**Actions to take**
1. Name every railroad that the text below on the FRSA amendment mentions.
2. Reproduce the passage of the FRSA amendment text that begins with the words containing "Another form of" and ends with "and the employee.".

(Text excerpt Opens)

The FRSA (Federal Railroad Safety Act, 49 USC 20109) just keeps getting better and better. The FRSA is now amended to provide that:

A railroad may not deny, delay, or interfere with the medical treatment of an employee who is injured during the course of employment. In particular, a railroad may not discipline or threaten to discipline an employee for following the orders or treatment plan of a treating physician. (The full text of this amendment is available after the jump).

This is a fundamental shift in the balance of power between rail management and rail labor. Think about it. Up to now, whenever an employee reports a FELA on-the-job injury, railroads like Metro North, LIRR, New Jersey Transit, Massachusetts Bay Commuter Railroad, and Amtrak order the injured employee to travel long distances to the railroad’s medical facility, even if such travel violates the treatment plan of the employee’s treating doctors. Once there, the employee is given a perfunctory lookover by a non-physician and sent back home. This is a form of harassment designed to discourage employees from reporting injuries in the first place. And if the employee follows his doctor’s orders and stays home, the railroad charges the employee with insubordination and disciplines him, up to and including firing.

Here’s a recent example. True story, I’m not making this up. An injured employee in Connecticut was ordered to report immediately to the Metro North medical facility in Grand Central Terminal. His treating doctor faxed down a note confirming that his patient required three days of bed rest. Metro North refused to accept the note because, and I quote, "It doesn’t say that you can’t travel on a train" (apparently Metro North now allows beds in its commuter trains). Metro North told the employee he is not excused from the appointment and "You will be disciplined if up don’t show up."

Well, railroads can no longer play that game. The FRSA now prohibits a railroad from disciplining an employee for following the orders or treatment plan of his treating doctor. So when an employee has a note from his doctor stating he can not travel, the railroad can not force him to travel to its medical facility. Or if the treating doctor says no light duty, the railroad can not force the employee to work light duty. Or if the treating doctor says his patient needs more treatment before returning to work, the railroad can not force him back to work. 

Another form of abuse is when railroads routinely "deny, delay, and interfere with an injured employee’s medical treatment" by arbitrarily declaring his on-the-job injury "non-occupational." This means the railroad will not pay for the medical treatment prescribed by the employee’s treating doctor. This forces the employee to try to have his regular medical insurance pay for his treatment, but such insurance is not supposed to cover on-the-job injury medical expenses. Many medical insurance plans limit the doctors you can see, and all require various out-of-pocket co-payments. As a result, this inevitably denies, delays, or interferes with the employee’s medical treatment. And the railroad improperly evades payment of the medical expenses by placing it on the backs of the insurance company and the employee.

(Text excerpt Closes)
(Data under study Opens)

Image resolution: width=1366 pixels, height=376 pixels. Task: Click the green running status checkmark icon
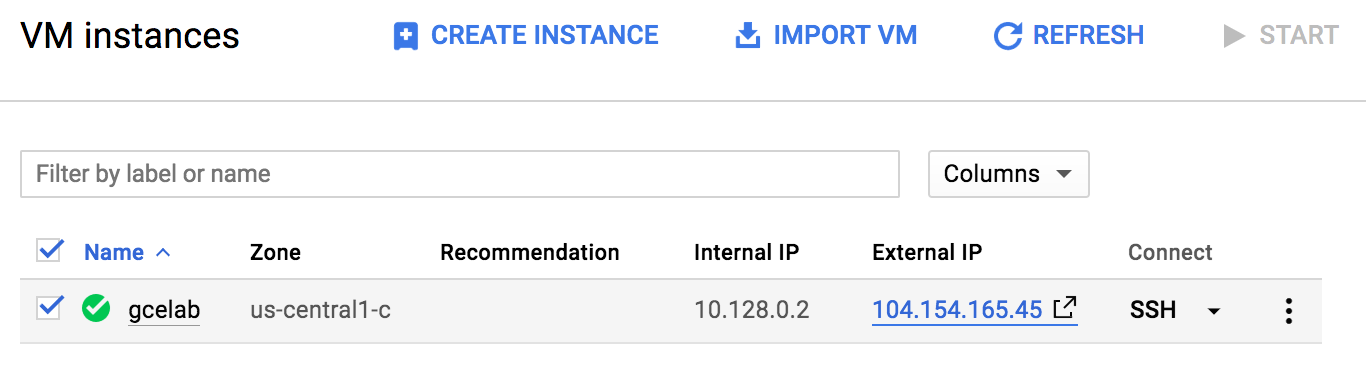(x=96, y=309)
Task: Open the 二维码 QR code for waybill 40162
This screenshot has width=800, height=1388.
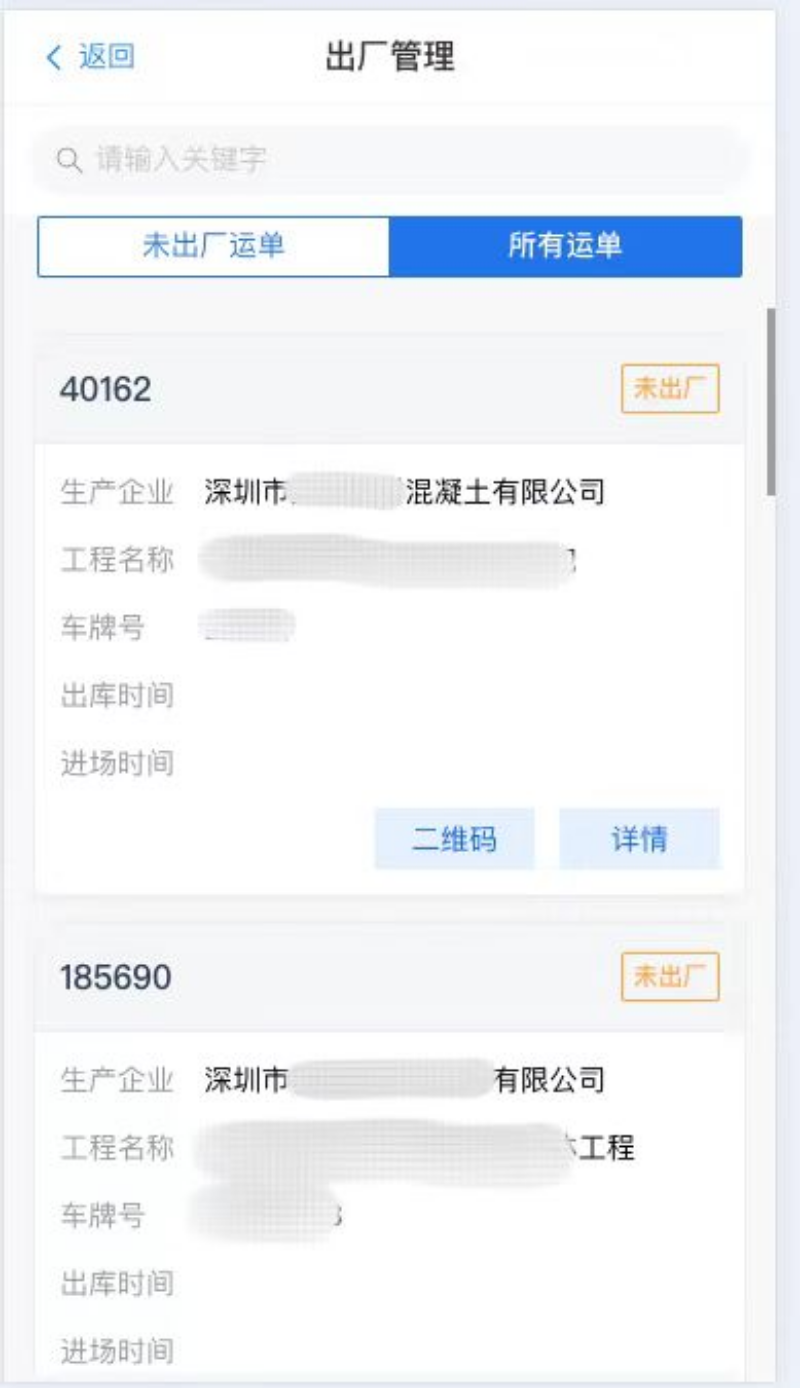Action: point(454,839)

(Data under study Closes)
(Data under study Opens)

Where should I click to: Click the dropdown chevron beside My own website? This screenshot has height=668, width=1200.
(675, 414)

(Data under study Closes)
(Data under study Opens)

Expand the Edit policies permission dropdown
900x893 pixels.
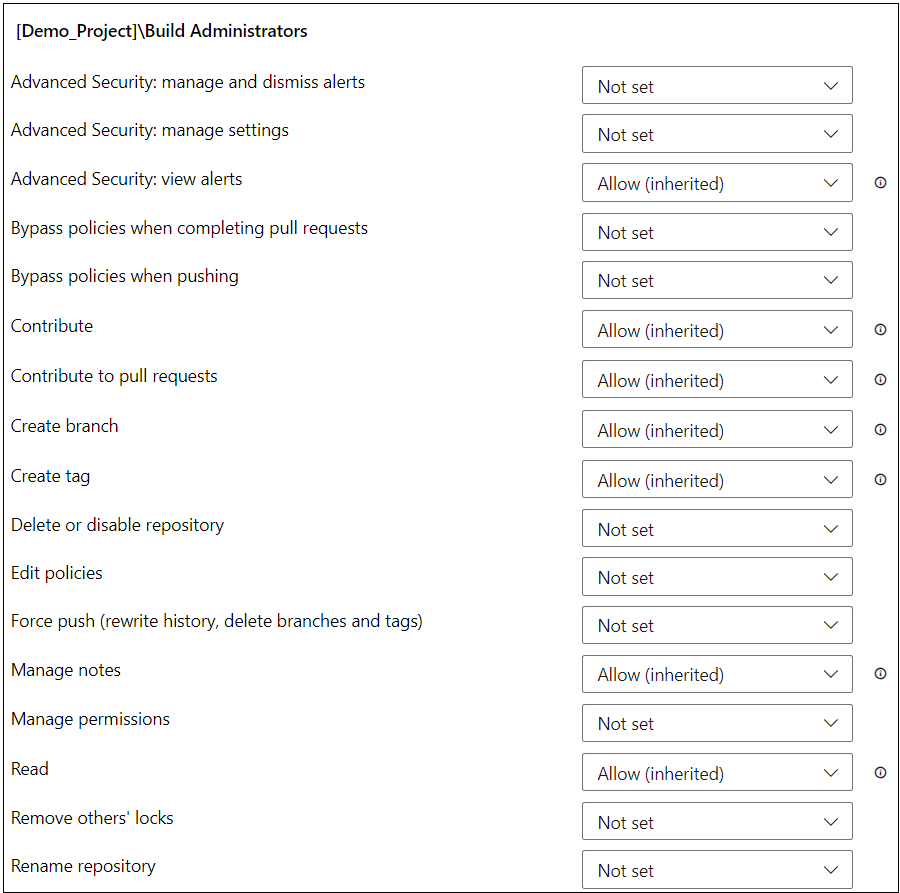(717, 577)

(Data under study Closes)

**Expected outputs**
1. Metro North, LIRR, New Jersey Transit, Massachusetts Bay Commuter Railroad, Amtrak

2.
Another form of abuse is when railroads routinely "deny, delay, and interfere with an injured employee’s medical treatment" by arbitrarily declaring his on-the-job injury "non-occupational." This means the railroad will not pay for the medical treatment prescribed by the employee’s treating doctor. This forces the employee to try to have his regular medical insurance pay for his treatment, but such insurance is not supposed to cover on-the-job injury medical expenses. Many medical insurance plans limit the doctors you can see, and all require various out-of-pocket co-payments. As a result, this inevitably denies, delays, or interferes with the employee’s medical treatment. And the railroad improperly evades payment of the medical expenses by placing it on the backs of the insurance company and the employee.